_Activity:_
Set down every record once more, exactly as given.

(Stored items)
↓↓↓
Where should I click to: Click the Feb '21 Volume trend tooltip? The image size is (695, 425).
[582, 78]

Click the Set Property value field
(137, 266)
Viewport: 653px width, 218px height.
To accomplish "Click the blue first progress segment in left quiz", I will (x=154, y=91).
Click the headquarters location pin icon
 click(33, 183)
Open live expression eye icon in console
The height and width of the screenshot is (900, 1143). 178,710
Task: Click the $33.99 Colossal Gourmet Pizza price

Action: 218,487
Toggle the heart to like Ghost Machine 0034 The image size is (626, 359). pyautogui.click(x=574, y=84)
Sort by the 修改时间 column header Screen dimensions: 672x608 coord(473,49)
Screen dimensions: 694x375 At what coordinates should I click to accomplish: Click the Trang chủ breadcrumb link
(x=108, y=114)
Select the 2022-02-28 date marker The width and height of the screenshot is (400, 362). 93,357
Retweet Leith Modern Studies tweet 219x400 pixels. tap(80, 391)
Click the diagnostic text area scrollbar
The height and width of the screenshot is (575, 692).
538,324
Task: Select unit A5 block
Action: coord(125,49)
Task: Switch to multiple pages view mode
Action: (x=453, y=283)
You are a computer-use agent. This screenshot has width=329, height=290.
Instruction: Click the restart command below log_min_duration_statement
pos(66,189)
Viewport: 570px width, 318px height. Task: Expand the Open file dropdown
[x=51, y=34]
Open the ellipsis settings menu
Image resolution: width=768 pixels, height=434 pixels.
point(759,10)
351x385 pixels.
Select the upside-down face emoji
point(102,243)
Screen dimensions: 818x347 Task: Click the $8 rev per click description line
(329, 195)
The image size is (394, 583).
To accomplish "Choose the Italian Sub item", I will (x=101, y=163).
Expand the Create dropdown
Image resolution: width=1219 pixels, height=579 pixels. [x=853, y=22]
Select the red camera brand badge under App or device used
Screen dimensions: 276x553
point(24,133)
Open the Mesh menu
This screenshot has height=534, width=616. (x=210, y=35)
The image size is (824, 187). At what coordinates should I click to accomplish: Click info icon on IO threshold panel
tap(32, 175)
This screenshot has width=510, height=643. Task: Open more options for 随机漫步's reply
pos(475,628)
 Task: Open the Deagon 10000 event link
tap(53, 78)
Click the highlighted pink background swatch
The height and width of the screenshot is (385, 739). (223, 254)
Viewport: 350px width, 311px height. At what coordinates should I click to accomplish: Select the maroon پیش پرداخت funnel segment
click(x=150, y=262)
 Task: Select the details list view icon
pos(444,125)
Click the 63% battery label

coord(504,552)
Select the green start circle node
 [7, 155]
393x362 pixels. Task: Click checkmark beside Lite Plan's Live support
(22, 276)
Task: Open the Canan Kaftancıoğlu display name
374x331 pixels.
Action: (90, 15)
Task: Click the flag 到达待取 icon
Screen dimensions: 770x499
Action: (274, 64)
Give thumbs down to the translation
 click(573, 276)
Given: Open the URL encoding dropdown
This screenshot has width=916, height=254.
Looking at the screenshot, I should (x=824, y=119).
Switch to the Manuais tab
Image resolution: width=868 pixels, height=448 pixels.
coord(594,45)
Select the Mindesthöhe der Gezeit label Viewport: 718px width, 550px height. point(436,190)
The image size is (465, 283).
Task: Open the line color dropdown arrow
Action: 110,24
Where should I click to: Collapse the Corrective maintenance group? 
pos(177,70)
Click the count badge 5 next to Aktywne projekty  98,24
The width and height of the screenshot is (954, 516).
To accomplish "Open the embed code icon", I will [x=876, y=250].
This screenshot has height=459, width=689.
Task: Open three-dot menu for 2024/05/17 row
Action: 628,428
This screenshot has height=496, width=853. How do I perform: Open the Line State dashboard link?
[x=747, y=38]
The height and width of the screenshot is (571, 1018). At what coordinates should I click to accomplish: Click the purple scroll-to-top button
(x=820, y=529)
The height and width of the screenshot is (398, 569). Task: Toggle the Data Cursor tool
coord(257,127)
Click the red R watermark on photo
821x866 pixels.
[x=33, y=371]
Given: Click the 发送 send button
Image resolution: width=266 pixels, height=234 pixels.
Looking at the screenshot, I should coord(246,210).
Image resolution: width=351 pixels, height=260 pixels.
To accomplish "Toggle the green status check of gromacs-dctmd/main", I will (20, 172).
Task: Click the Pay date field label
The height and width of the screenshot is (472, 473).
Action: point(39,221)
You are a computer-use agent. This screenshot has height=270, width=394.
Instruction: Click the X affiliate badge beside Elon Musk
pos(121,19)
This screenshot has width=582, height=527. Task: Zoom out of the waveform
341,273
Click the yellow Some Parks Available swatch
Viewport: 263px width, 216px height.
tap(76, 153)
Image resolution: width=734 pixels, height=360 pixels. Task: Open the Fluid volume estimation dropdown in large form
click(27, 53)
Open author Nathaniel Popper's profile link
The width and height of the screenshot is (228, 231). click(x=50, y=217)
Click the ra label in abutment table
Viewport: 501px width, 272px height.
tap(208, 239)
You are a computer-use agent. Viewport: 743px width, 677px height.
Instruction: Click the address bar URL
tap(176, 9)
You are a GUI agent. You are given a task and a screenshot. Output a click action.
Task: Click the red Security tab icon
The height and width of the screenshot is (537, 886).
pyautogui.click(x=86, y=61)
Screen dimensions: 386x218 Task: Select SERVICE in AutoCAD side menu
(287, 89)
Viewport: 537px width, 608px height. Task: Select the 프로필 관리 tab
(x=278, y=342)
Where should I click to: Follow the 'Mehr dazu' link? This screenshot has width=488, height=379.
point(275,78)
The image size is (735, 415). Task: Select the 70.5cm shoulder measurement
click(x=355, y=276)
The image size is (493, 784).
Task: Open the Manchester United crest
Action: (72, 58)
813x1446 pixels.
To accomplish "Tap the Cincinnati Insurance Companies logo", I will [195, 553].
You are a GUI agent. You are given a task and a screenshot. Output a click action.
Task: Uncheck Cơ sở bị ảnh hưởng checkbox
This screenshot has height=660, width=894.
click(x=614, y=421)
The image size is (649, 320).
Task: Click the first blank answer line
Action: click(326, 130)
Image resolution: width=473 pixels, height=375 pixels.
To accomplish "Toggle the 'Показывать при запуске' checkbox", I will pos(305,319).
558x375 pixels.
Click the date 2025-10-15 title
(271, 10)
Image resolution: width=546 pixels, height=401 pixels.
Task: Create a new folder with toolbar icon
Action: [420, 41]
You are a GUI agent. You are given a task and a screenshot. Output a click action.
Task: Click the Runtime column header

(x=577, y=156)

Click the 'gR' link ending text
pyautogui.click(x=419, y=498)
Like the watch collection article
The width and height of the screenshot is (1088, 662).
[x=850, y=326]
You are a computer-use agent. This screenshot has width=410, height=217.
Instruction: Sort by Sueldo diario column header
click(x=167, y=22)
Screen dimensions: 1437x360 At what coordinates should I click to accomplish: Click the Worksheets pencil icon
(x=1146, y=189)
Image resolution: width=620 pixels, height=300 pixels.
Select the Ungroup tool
↑↑↑
_Exercise response:_
Where should I click to: Click the Feb '21 Volume trend tooltip? The image size is (695, 425).
[582, 78]

Click the Set Property value field
(137, 266)
Viewport: 653px width, 218px height.
To accomplish "Click the blue first progress segment in left quiz", I will (x=154, y=91).
Click the headquarters location pin icon
 click(33, 183)
Open live expression eye icon in console
The height and width of the screenshot is (900, 1143). 178,710
Task: Click the $33.99 Colossal Gourmet Pizza price

Action: 218,487
Toggle the heart to like Ghost Machine 0034 The image size is (626, 359). pyautogui.click(x=574, y=84)
Sort by the 修改时间 column header Screen dimensions: 672x608 coord(473,49)
Screen dimensions: 694x375 At what coordinates should I click to accomplish: Click the Trang chủ breadcrumb link
(x=108, y=114)
Select the 2022-02-28 date marker The width and height of the screenshot is (400, 362). 93,357
Retweet Leith Modern Studies tweet 219x400 pixels. tap(80, 391)
Click the diagnostic text area scrollbar
The height and width of the screenshot is (575, 692).
538,324
Task: Select unit A5 block
Action: coord(125,49)
Task: Switch to multiple pages view mode
Action: (x=453, y=283)
You are a computer-use agent. This screenshot has width=329, height=290.
Instruction: Click the restart command below log_min_duration_statement
pos(66,189)
Viewport: 570px width, 318px height. Task: Expand the Open file dropdown
[x=51, y=34]
Open the ellipsis settings menu
Image resolution: width=768 pixels, height=434 pixels.
point(759,10)
351x385 pixels.
Select the upside-down face emoji
point(102,243)
Screen dimensions: 818x347 Task: Click the $8 rev per click description line
(329, 195)
The image size is (394, 583).
To accomplish "Choose the Italian Sub item", I will (x=101, y=163).
Expand the Create dropdown
Image resolution: width=1219 pixels, height=579 pixels. [x=853, y=22]
Select the red camera brand badge under App or device used
Screen dimensions: 276x553
point(24,133)
Open the Mesh menu
This screenshot has height=534, width=616. (x=210, y=35)
The image size is (824, 187). At what coordinates should I click to accomplish: Click info icon on IO threshold panel
tap(32, 175)
This screenshot has width=510, height=643. Task: Open more options for 随机漫步's reply
pos(475,628)
 Task: Open the Deagon 10000 event link
tap(53, 78)
Click the highlighted pink background swatch
The height and width of the screenshot is (385, 739). (223, 254)
Viewport: 350px width, 311px height. At what coordinates should I click to accomplish: Select the maroon پیش پرداخت funnel segment
click(x=150, y=262)
 Task: Select the details list view icon
pos(444,125)
Click the 63% battery label

coord(504,552)
Select the green start circle node
 [7, 155]
393x362 pixels. Task: Click checkmark beside Lite Plan's Live support
(22, 276)
Task: Open the Canan Kaftancıoğlu display name
374x331 pixels.
Action: (90, 15)
Task: Click the flag 到达待取 icon
Screen dimensions: 770x499
Action: (274, 64)
Give thumbs down to the translation
 click(573, 276)
Given: Open the URL encoding dropdown
This screenshot has width=916, height=254.
Looking at the screenshot, I should (x=824, y=119).
Switch to the Manuais tab
Image resolution: width=868 pixels, height=448 pixels.
coord(594,45)
Select the Mindesthöhe der Gezeit label Viewport: 718px width, 550px height. point(436,190)
The image size is (465, 283).
Task: Open the line color dropdown arrow
Action: 110,24
Where should I click to: Collapse the Corrective maintenance group? 
pos(177,70)
Click the count badge 5 next to Aktywne projekty  98,24
The width and height of the screenshot is (954, 516).
To accomplish "Open the embed code icon", I will [x=876, y=250].
This screenshot has height=459, width=689.
Task: Open three-dot menu for 2024/05/17 row
Action: 628,428
This screenshot has height=496, width=853. How do I perform: Open the Line State dashboard link?
[x=747, y=38]
The height and width of the screenshot is (571, 1018). At what coordinates should I click to accomplish: Click the purple scroll-to-top button
(x=820, y=529)
The height and width of the screenshot is (398, 569). Task: Toggle the Data Cursor tool
coord(257,127)
Click the red R watermark on photo
821x866 pixels.
[x=33, y=371]
Given: Click the 发送 send button
Image resolution: width=266 pixels, height=234 pixels.
Looking at the screenshot, I should coord(246,210).
Image resolution: width=351 pixels, height=260 pixels.
To accomplish "Toggle the green status check of gromacs-dctmd/main", I will (20, 172).
Task: Click the Pay date field label
The height and width of the screenshot is (472, 473).
Action: point(39,221)
You are a computer-use agent. This screenshot has height=270, width=394.
Instruction: Click the X affiliate badge beside Elon Musk
pos(121,19)
This screenshot has width=582, height=527. Task: Zoom out of the waveform
341,273
Click the yellow Some Parks Available swatch
Viewport: 263px width, 216px height.
tap(76, 153)
Image resolution: width=734 pixels, height=360 pixels. Task: Open the Fluid volume estimation dropdown in large form
click(27, 53)
Open author Nathaniel Popper's profile link
The width and height of the screenshot is (228, 231). click(x=50, y=217)
Click the ra label in abutment table
Viewport: 501px width, 272px height.
tap(208, 239)
You are a computer-use agent. Viewport: 743px width, 677px height.
Instruction: Click the address bar URL
tap(176, 9)
You are a GUI agent. You are given a task and a screenshot. Output a click action.
Task: Click the red Security tab icon
The height and width of the screenshot is (537, 886).
pyautogui.click(x=86, y=61)
Screen dimensions: 386x218 Task: Select SERVICE in AutoCAD side menu
(287, 89)
Viewport: 537px width, 608px height. Task: Select the 프로필 관리 tab
(x=278, y=342)
Where should I click to: Follow the 'Mehr dazu' link? This screenshot has width=488, height=379.
point(275,78)
The image size is (735, 415). Task: Select the 70.5cm shoulder measurement
click(x=355, y=276)
The image size is (493, 784).
Task: Open the Manchester United crest
Action: (72, 58)
813x1446 pixels.
To accomplish "Tap the Cincinnati Insurance Companies logo", I will [195, 553].
You are a GUI agent. You are given a task and a screenshot. Output a click action.
Task: Uncheck Cơ sở bị ảnh hưởng checkbox
This screenshot has height=660, width=894.
click(x=614, y=421)
The image size is (649, 320).
Task: Click the first blank answer line
Action: click(326, 130)
Image resolution: width=473 pixels, height=375 pixels.
To accomplish "Toggle the 'Показывать при запуске' checkbox", I will pos(305,319).
558x375 pixels.
Click the date 2025-10-15 title
(271, 10)
Image resolution: width=546 pixels, height=401 pixels.
Task: Create a new folder with toolbar icon
Action: [420, 41]
You are a GUI agent. You are given a task and a screenshot. Output a click action.
Task: Click the Runtime column header

(x=577, y=156)

Click the 'gR' link ending text
pyautogui.click(x=419, y=498)
Like the watch collection article
The width and height of the screenshot is (1088, 662).
[x=850, y=326]
You are a computer-use agent. This screenshot has width=410, height=217.
Instruction: Sort by Sueldo diario column header
click(x=167, y=22)
Screen dimensions: 1437x360 At what coordinates should I click to accomplish: Click the Worksheets pencil icon
(x=1146, y=189)
Image resolution: width=620 pixels, height=300 pixels.
Select the Ungroup tool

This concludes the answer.